• WHAT IS BEING ASKED
Write out the following listing in full, exactly as it reads.

• INPUT
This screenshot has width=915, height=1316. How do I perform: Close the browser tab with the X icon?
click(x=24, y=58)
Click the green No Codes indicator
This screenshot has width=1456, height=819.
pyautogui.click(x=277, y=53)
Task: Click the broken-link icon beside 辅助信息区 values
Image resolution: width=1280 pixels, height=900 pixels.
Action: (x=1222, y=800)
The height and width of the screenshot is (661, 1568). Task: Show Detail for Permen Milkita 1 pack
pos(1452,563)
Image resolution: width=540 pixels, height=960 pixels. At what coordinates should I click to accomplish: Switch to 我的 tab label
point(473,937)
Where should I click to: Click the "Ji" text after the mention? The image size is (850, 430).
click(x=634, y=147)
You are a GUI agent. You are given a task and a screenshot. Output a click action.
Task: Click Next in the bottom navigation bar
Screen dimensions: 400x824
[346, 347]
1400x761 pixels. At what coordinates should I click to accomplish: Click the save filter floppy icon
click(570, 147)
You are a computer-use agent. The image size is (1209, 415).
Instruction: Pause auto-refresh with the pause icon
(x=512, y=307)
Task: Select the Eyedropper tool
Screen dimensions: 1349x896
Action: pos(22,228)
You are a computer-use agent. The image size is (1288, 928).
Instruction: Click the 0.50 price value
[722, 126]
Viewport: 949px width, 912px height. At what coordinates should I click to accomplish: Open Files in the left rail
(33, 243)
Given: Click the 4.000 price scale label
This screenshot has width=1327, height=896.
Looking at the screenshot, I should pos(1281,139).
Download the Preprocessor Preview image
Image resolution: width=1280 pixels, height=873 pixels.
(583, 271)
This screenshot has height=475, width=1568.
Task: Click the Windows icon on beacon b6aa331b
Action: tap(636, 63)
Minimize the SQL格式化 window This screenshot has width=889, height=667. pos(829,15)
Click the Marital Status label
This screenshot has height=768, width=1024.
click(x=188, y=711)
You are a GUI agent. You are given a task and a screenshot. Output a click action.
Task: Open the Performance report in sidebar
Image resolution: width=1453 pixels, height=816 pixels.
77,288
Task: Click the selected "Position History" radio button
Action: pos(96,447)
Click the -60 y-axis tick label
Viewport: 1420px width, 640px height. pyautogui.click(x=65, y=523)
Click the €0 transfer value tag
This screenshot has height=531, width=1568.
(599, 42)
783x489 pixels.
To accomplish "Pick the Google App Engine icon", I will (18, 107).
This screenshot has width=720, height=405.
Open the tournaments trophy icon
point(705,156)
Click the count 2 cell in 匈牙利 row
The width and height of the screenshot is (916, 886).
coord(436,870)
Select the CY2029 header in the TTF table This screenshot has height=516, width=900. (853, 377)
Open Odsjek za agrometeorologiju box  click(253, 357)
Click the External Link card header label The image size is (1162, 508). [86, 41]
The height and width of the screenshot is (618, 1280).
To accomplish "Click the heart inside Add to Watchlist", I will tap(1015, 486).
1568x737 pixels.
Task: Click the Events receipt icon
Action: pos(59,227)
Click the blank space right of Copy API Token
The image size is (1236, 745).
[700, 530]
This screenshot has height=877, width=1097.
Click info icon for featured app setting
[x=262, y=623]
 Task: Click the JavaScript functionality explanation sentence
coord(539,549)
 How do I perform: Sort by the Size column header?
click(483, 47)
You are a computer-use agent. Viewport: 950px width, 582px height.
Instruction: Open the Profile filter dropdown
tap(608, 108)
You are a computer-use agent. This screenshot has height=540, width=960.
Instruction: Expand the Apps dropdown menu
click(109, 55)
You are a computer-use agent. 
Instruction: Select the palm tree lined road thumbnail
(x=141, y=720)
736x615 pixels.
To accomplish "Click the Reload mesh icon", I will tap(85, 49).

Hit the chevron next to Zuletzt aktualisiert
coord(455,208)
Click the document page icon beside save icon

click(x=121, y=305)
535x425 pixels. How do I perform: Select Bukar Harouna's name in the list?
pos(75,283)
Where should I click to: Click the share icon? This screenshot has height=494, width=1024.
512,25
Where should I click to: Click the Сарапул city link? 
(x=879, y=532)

• WRITTEN SOLUTION
This screenshot has width=915, height=1316. How do I perform: Close the browser tab with the X icon?
click(x=24, y=58)
Click the green No Codes indicator
This screenshot has width=1456, height=819.
pyautogui.click(x=277, y=53)
Task: Click the broken-link icon beside 辅助信息区 values
Image resolution: width=1280 pixels, height=900 pixels.
Action: (x=1222, y=800)
The height and width of the screenshot is (661, 1568). Task: Show Detail for Permen Milkita 1 pack
pos(1452,563)
Image resolution: width=540 pixels, height=960 pixels. At what coordinates should I click to accomplish: Switch to 我的 tab label
point(473,937)
Where should I click to: Click the "Ji" text after the mention? The image size is (850, 430).
click(x=634, y=147)
You are a GUI agent. You are given a task and a screenshot. Output a click action.
Task: Click Next in the bottom navigation bar
Screen dimensions: 400x824
[346, 347]
1400x761 pixels. At what coordinates should I click to accomplish: Click the save filter floppy icon
click(570, 147)
You are a computer-use agent. The image size is (1209, 415).
Instruction: Pause auto-refresh with the pause icon
(x=512, y=307)
Task: Select the Eyedropper tool
Screen dimensions: 1349x896
Action: pos(22,228)
You are a computer-use agent. The image size is (1288, 928).
Instruction: Click the 0.50 price value
[722, 126]
Viewport: 949px width, 912px height. At what coordinates should I click to accomplish: Open Files in the left rail
(33, 243)
Given: Click the 4.000 price scale label
This screenshot has width=1327, height=896.
Looking at the screenshot, I should pos(1281,139).
Download the Preprocessor Preview image
Image resolution: width=1280 pixels, height=873 pixels.
(583, 271)
This screenshot has height=475, width=1568.
Task: Click the Windows icon on beacon b6aa331b
Action: tap(636, 63)
Minimize the SQL格式化 window This screenshot has width=889, height=667. pos(829,15)
Click the Marital Status label
This screenshot has height=768, width=1024.
click(x=188, y=711)
You are a GUI agent. You are given a task and a screenshot. Output a click action.
Task: Open the Performance report in sidebar
Image resolution: width=1453 pixels, height=816 pixels.
77,288
Task: Click the selected "Position History" radio button
Action: pos(96,447)
Click the -60 y-axis tick label
Viewport: 1420px width, 640px height. pyautogui.click(x=65, y=523)
Click the €0 transfer value tag
This screenshot has height=531, width=1568.
(599, 42)
783x489 pixels.
To accomplish "Pick the Google App Engine icon", I will (18, 107).
This screenshot has width=720, height=405.
Open the tournaments trophy icon
point(705,156)
Click the count 2 cell in 匈牙利 row
The width and height of the screenshot is (916, 886).
coord(436,870)
Select the CY2029 header in the TTF table This screenshot has height=516, width=900. (853, 377)
Open Odsjek za agrometeorologiju box  click(253, 357)
Click the External Link card header label The image size is (1162, 508). [86, 41]
The height and width of the screenshot is (618, 1280).
To accomplish "Click the heart inside Add to Watchlist", I will tap(1015, 486).
1568x737 pixels.
Task: Click the Events receipt icon
Action: pos(59,227)
Click the blank space right of Copy API Token
The image size is (1236, 745).
[700, 530]
This screenshot has height=877, width=1097.
Click info icon for featured app setting
[x=262, y=623]
 Task: Click the JavaScript functionality explanation sentence
coord(539,549)
 How do I perform: Sort by the Size column header?
click(483, 47)
You are a computer-use agent. Viewport: 950px width, 582px height.
Instruction: Open the Profile filter dropdown
tap(608, 108)
You are a computer-use agent. This screenshot has height=540, width=960.
Instruction: Expand the Apps dropdown menu
click(109, 55)
You are a computer-use agent. 
Instruction: Select the palm tree lined road thumbnail
(x=141, y=720)
736x615 pixels.
To accomplish "Click the Reload mesh icon", I will tap(85, 49).

Hit the chevron next to Zuletzt aktualisiert
coord(455,208)
Click the document page icon beside save icon

click(x=121, y=305)
535x425 pixels. How do I perform: Select Bukar Harouna's name in the list?
pos(75,283)
Where should I click to: Click the share icon? This screenshot has height=494, width=1024.
512,25
Where should I click to: Click the Сарапул city link? 
(x=879, y=532)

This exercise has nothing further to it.